Dopo la morte di Stalin l'eclettismo di Arutiunian si manifesta anche nell'inaudito stile "Soviet-jazz" da lui elaborato nel corso della sua stretta collaborazione con il direttore d'orchestra Konstantin Orbelyan: Arutiunian è stato il direttore artistico dell'Orchestra Filarmonica Armena dal 1954 al 1990. La libertà compositiva di Arutiunian fiorisce in ogni genere musicale: nelle numerose colonne sonore da lui scritte, nelle opere vocali per ensemble o per coro... Sono da ricordare il Concerto per corno (1962) e il Requiem (1965) scritto nel cinquantesimo anniversario del genocidio degli armeni. Tra le composizioni più recenti troviamo il Quintetto di ottoni Armenian Scenes (1984) e il Concerto per tuba (1992).

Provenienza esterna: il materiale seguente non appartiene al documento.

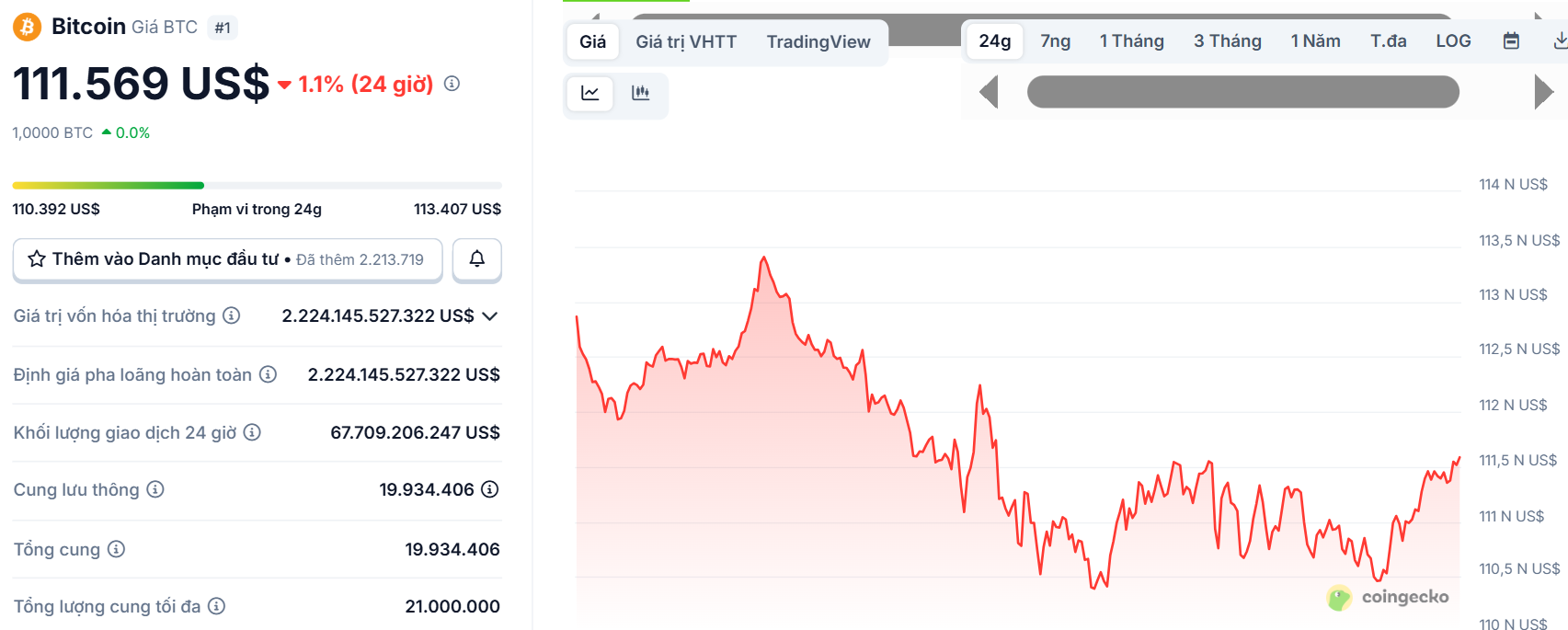
Task: Open the TradingView tab
Action: click(818, 40)
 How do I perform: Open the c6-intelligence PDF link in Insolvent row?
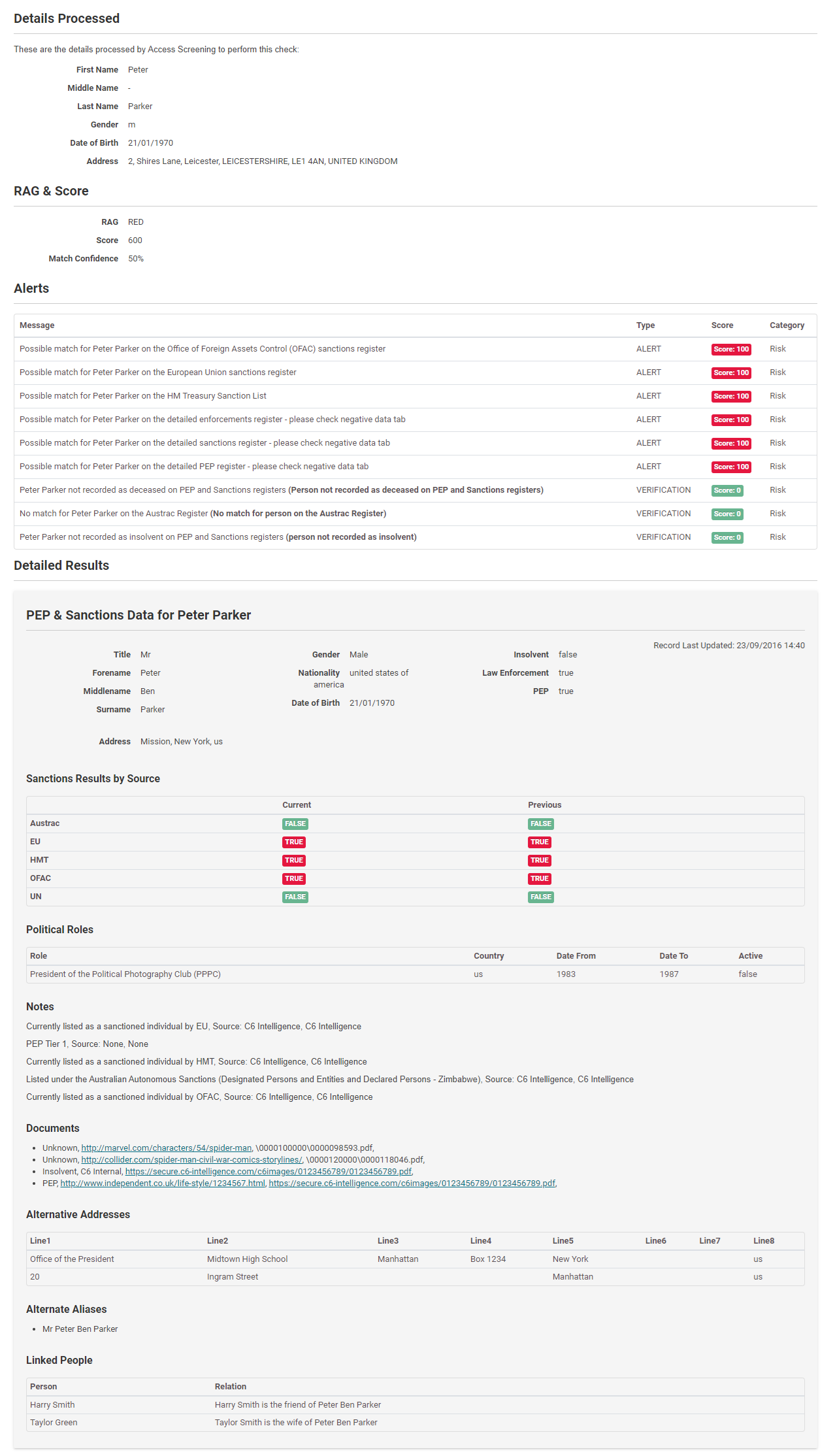click(x=268, y=1171)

Nella musica di Arutiunian sentiamo le vibrazioni di una terra che ha sofferto, che cerca se stessa con forza e sentimento, che agogna la pace e non può dimenticare il dolore che ha subito (a cui ora si aggiunge la sofferenza per l'instabilità, per le tensioni geopolitiche e per la crisi economica aggravata dalla pandemia). Nell'ascolto, il grido dell'Armenia diventa quello dell'umanità ferita. Dove va a finire un grido di dolore lanciato nel cielo? Si perde, forse? No, mai. Mentre ascoltiamo, seguiamolo (perché, come ha scritto una mia allieva, la musica ci ha insegnato a vedere con gli orecchi)... seguiamolo e troveremo noi stessi.